**PAGE TEXT**.
The least squares objective function is formulated based on the robot kinematic error model to derive D-H parameters that better approximate the actual values. The AMLM algorithm is employed to obtain near-optimal estimates of kinematic parameter deviations, leveraging its rapid convergence properties to swiftly approach the true D-H parameter deviations. These near-optimal estimates serve as central values for generating a candidate solution set in the BIPSO algorithm. By utilizing its global search capability, the BIPSO algorithm enhances accuracy in estimating kinematic parameter deviations. Consequently, the AMLM-BIPSO approach effectively achieves higher-precision identification of these deviations.

**WORK INSTRUCTION**.
Extend the passage on identifying robot kinematic parameter deviations with AMLM-BIPSO, picking up after its final sentence. The material that follows the text is not needed for this work.

**COLLECTED DATA**.

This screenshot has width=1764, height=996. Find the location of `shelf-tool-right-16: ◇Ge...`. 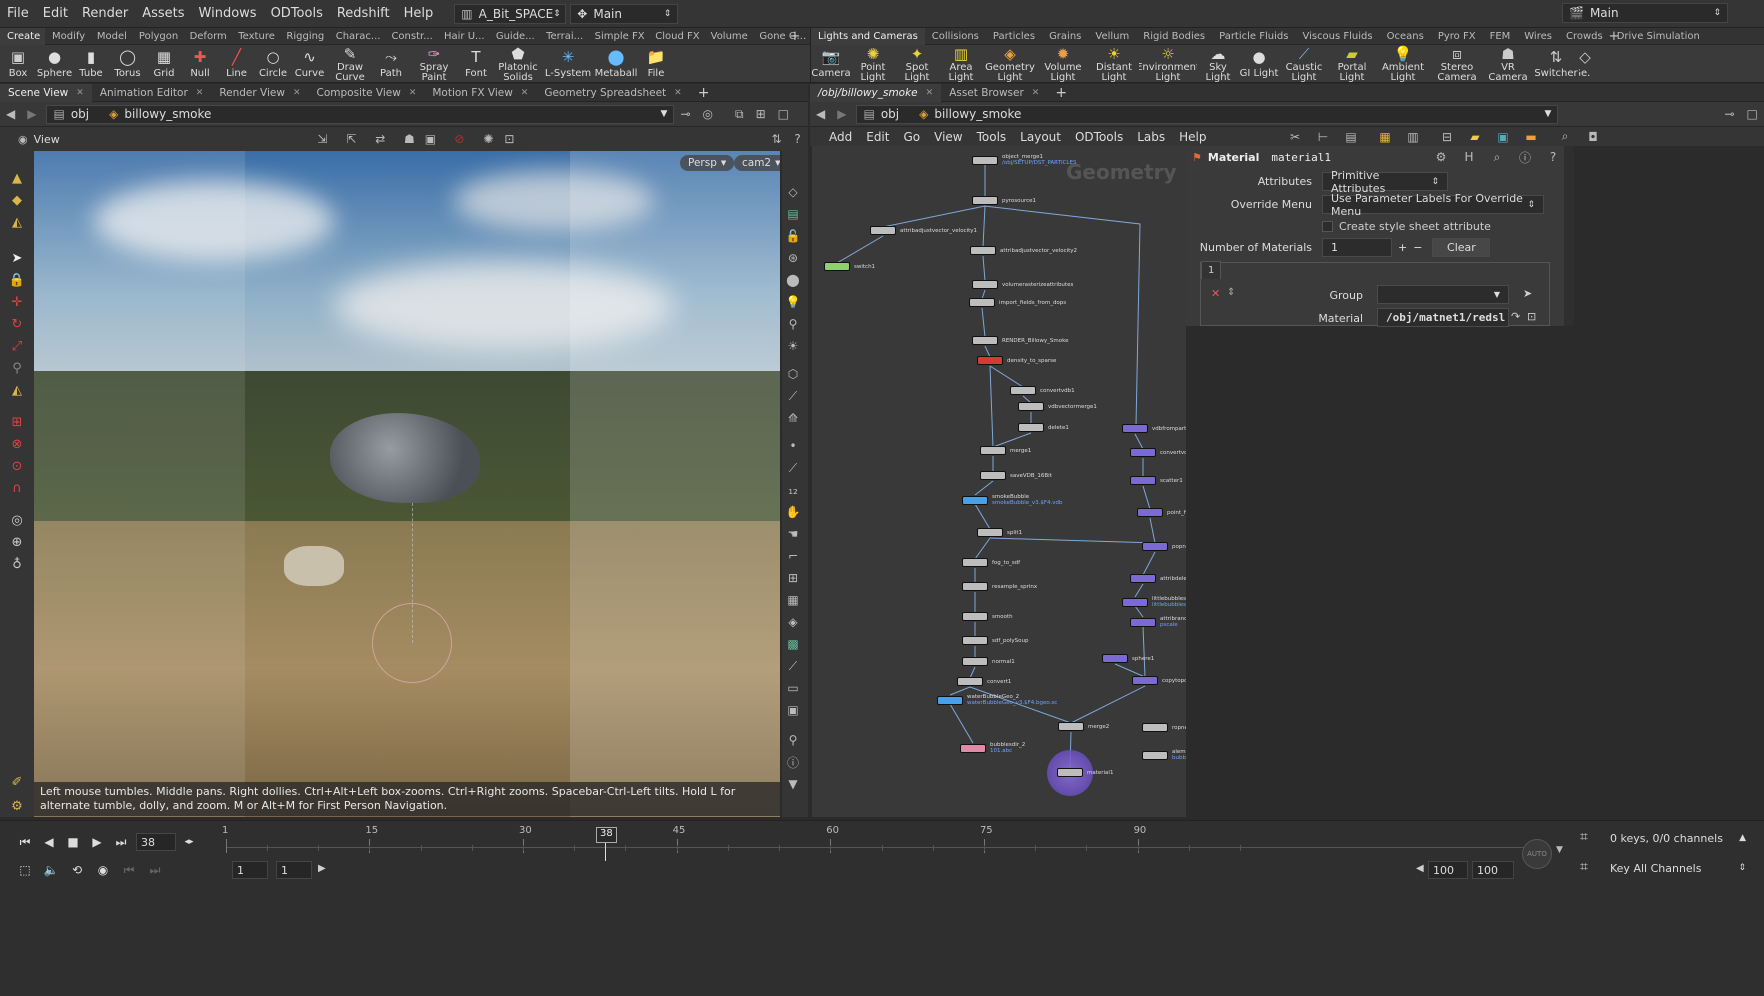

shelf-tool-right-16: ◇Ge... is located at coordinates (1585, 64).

**RESULT OF THE TASK**.
AMLM-based initial calibration

The traditional LM algorithm seeks a balance between gradient descent and the Newton method to solve nonlinear least squares problems, making it a common approach for identifying robot kinematic parameters. Its core mechanism lies in adjusting the damping factor (μ), ensuring that update steps exhibit both local quadratic convergence and global stability. However, in practical applications of robot geometric parameter calibration, two main issues arise. First, when the curvature of the objective function changes sharply or when local flat regions exist, single-step updates may easily lead to convergence to suboptimal local solutions or oscillatory behavior, affecting the accuracy of kinematic parameter identification. Second, the LM algorithm typically relies on local quadratic approximations, which may lose effectiveness in highly nonlinear kinematic calibration problems, particularly when the Jacobian matrix has a high condition number, leading to poor numerical stability. To address these challenges, this paper introduces momentum mechanisms and uncertainty estimation within the LM framework for robot kinematic parameter identification, enabling adaptive adjustments to the update direction, improving convergence stability, and ensuring higher accuracy in D-H parameter optimization.

In the traditional LM algorithm, the update step is:

$$\Delta x_{k} = - (J(x_{k} )^{T} J(x_{k} ) + \mu I)^{ - 1} J(x_{k} )^{T} f(x_{k} )$$

(9)

where x_k represents the D-H parameters error vector. I denote the unit matrix. f(x_k) is the position error vector. μ stands for the damping factor.

After introducing momentum, the corrected update step is defined as:

$$\Delta x_{k}^{\prime } = \gamma_{k} \Delta x_{k - 1} + (1 - \gamma_{k} )\Delta x_{k}$$

(10)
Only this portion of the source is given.